Every so often, you wake up and realize that the world has changed around you. Or, to say it better, your view of the world has changed so profoundly, but also so subtly and slowly that it is imperceptible unless you take the time to look back at where you came from.
Six years ago, if you had asked me what the most important problems in Web performance were, I would have reeled off a list that was focused on technology and configuration: HTTP compression, HTTP persistent connections, caching, etc. In fact, six years on, these are still the concepts that dominate Web performance conversations.
Slowly, glacially, shaped by six years of working with customers and clients, listening to the Web performance conversations that flow across the Web and within companies, I realize that technology is only one component of the Web performance solution.

Web Performance is NOT Just Technology

Most organizations focus too much of their efforts on solving the technical problems because they are discrete, easy to track, and produce quantifiable results.
Fair enough.
But a highly tuned engine with a rusted chassis, four flat wheels, and a voided warranty still has a Web performance problem, even if it is technically sound.
Web Performance VennThe complexity of the issue arises from the terminology used. Web performance, in current parlance, refers almost completely to the delivery of the site in an appropriate and measurable manner.
Web performance is not simply the generation and delivery of HTML and other objects. Web performance is conversation that defines the basic nature of any Web site.
Approaching Web performance, as I had for so many years, as a technical problem with a discrete solution overlooks the true nature of Web performance. A culture of effective Web performance absorbs a number of different inputs, and then ensures that the site performs across many different vectors, not just the two-dimensional response/success over time graph.
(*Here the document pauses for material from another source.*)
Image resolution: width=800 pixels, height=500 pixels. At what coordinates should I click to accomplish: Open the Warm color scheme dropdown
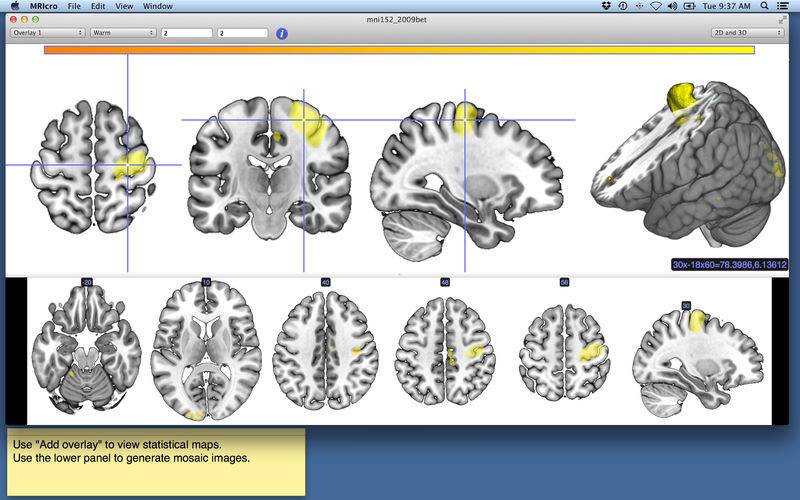(123, 33)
Web Performance is Culture and Communication

Web performance is an issue of culture. And at the root of all cultures lies communication.
The Web performance conversation has three components, each one shaping the potential response to the problem and providing elements of the solution.

1. Technical Capabilities

Technical organizations spend a great deal of their time defining what they can’t do. In an organization that has a culture of effective Web performance, the technical teams provide clear definitions of the current capabilities, and clearly demonstrate how far they can take the organization down the chosen path, hopefully without spending all of the company’s treasure.

2. Business Objectives

Just as the technical organization has to define what they can do with what they have, the business organization has to come to the table with a clear definition of what they want to achieve. If a business goal is clearly stated to the technical team, then a conversation about where there may be challenges and opportunities can occur. When business and IT talk and listen, a company is becoming far more effective at delivering the best site they can.

3. Customer Expectations

Neglected, forgotten, nay, even ignored, the role of the customers’ expectations in the Web performance equation is just as critical as the other two participants. With clear business objectives and defined technical capabilities, a site can still be seen as a Web performance failure if the expectations of the customer are not met. And it is not simply listening to customer and providing everything they want. It’s understanding why they need a feature/function/option in order to be more successful at what they do, and balancing that against the other two players in the conversation.

Now What?

But where does an organization that wants to take Web performance beyond the technical problem, and into the realm of the strategic solution go?
Do a search on any search engine and you will find page upon page of technical solutions to a supposedly technical problem. Web performance is not solely a technical problem. In many cases, the site is configured and tweaked and tuned and accelerated to such a degree that you have to wonder if is under-performing out of spite more than any other reason.
Scratch the surface. Look beyond the shiny toys and massively-scaled infrastructure and you will find that technology is not the issue. The demand placed on the site by the business are bogging the site down in ways that no amount of tuning could improve.
Perhaps the business goals of the site, the need to support the business, have pushed the technology to its breaking point or beyond, but the technology team cannot clearly articulate what the problem or solution is.
Maybe customers, used to competitors delivering one level of Web performance and experience are simply not happy with the site, no matter how tuned it is and how clearly the call to action may be.
Making a Web site perform effectively means stepping back and asking some key questions:

  • Why do we have a site?
  • How does this site help our business?
  • Why do our customers use our site?
  • Do we like using our site?
  • What are our competitors doing?
  • What are the best Web companies doing?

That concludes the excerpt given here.